## EXERCISE BRIEF
A verbatim repeat of the records beneath this line is needed.

## MATERIAL FOR THIS TASK
Start of Block

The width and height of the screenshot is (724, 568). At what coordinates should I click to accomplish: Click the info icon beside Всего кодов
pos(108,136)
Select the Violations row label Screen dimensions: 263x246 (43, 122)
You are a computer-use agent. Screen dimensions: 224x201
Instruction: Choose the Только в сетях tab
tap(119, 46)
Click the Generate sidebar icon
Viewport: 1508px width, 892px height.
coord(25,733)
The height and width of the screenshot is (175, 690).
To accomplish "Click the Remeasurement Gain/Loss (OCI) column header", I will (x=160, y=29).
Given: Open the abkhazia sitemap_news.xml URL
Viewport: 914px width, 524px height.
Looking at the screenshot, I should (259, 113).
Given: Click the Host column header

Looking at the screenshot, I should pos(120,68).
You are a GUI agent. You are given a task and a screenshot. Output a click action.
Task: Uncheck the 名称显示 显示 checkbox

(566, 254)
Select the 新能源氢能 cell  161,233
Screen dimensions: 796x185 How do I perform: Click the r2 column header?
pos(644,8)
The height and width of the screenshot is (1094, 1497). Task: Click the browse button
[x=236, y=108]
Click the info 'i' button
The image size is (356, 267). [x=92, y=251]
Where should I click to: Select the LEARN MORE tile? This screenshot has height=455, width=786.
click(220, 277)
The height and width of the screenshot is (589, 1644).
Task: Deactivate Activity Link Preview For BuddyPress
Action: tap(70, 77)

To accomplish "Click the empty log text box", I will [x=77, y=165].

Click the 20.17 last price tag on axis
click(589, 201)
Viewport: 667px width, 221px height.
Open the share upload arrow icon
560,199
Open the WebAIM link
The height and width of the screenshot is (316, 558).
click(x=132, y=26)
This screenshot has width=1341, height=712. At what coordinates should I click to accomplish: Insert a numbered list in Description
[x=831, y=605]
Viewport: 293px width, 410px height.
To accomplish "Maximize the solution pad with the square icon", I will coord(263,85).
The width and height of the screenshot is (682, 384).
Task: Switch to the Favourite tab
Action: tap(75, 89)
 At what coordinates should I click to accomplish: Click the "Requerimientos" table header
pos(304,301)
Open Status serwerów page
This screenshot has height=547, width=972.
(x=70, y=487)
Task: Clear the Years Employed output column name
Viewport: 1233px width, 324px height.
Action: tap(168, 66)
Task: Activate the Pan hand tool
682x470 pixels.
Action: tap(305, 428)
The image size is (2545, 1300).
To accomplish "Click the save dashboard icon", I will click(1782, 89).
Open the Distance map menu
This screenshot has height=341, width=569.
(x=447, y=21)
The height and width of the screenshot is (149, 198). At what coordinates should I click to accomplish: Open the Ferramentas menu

End of Block

## RESPONSE TO THIS TASK
The width and height of the screenshot is (724, 568). At what coordinates should I click to accomplish: Click the info icon beside Всего кодов
pos(108,136)
Select the Violations row label Screen dimensions: 263x246 (43, 122)
You are a computer-use agent. Screen dimensions: 224x201
Instruction: Choose the Только в сетях tab
tap(119, 46)
Click the Generate sidebar icon
Viewport: 1508px width, 892px height.
coord(25,733)
The height and width of the screenshot is (175, 690).
To accomplish "Click the Remeasurement Gain/Loss (OCI) column header", I will (x=160, y=29).
Given: Open the abkhazia sitemap_news.xml URL
Viewport: 914px width, 524px height.
Looking at the screenshot, I should (259, 113).
Given: Click the Host column header

Looking at the screenshot, I should pos(120,68).
You are a GUI agent. You are given a task and a screenshot. Output a click action.
Task: Uncheck the 名称显示 显示 checkbox

(566, 254)
Select the 新能源氢能 cell  161,233
Screen dimensions: 796x185 How do I perform: Click the r2 column header?
pos(644,8)
The height and width of the screenshot is (1094, 1497). Task: Click the browse button
[x=236, y=108]
Click the info 'i' button
The image size is (356, 267). [x=92, y=251]
Where should I click to: Select the LEARN MORE tile? This screenshot has height=455, width=786.
click(220, 277)
The height and width of the screenshot is (589, 1644).
Task: Deactivate Activity Link Preview For BuddyPress
Action: tap(70, 77)

To accomplish "Click the empty log text box", I will [x=77, y=165].

Click the 20.17 last price tag on axis
click(589, 201)
Viewport: 667px width, 221px height.
Open the share upload arrow icon
560,199
Open the WebAIM link
The height and width of the screenshot is (316, 558).
click(x=132, y=26)
This screenshot has width=1341, height=712. At what coordinates should I click to accomplish: Insert a numbered list in Description
[x=831, y=605]
Viewport: 293px width, 410px height.
To accomplish "Maximize the solution pad with the square icon", I will coord(263,85).
The width and height of the screenshot is (682, 384).
Task: Switch to the Favourite tab
Action: tap(75, 89)
 At what coordinates should I click to accomplish: Click the "Requerimientos" table header
pos(304,301)
Open Status serwerów page
This screenshot has height=547, width=972.
(x=70, y=487)
Task: Clear the Years Employed output column name
Viewport: 1233px width, 324px height.
Action: tap(168, 66)
Task: Activate the Pan hand tool
682x470 pixels.
Action: tap(305, 428)
The image size is (2545, 1300).
To accomplish "Click the save dashboard icon", I will click(1782, 89).
Open the Distance map menu
This screenshot has height=341, width=569.
(x=447, y=21)
The height and width of the screenshot is (149, 198). At what coordinates should I click to accomplish: Open the Ferramentas menu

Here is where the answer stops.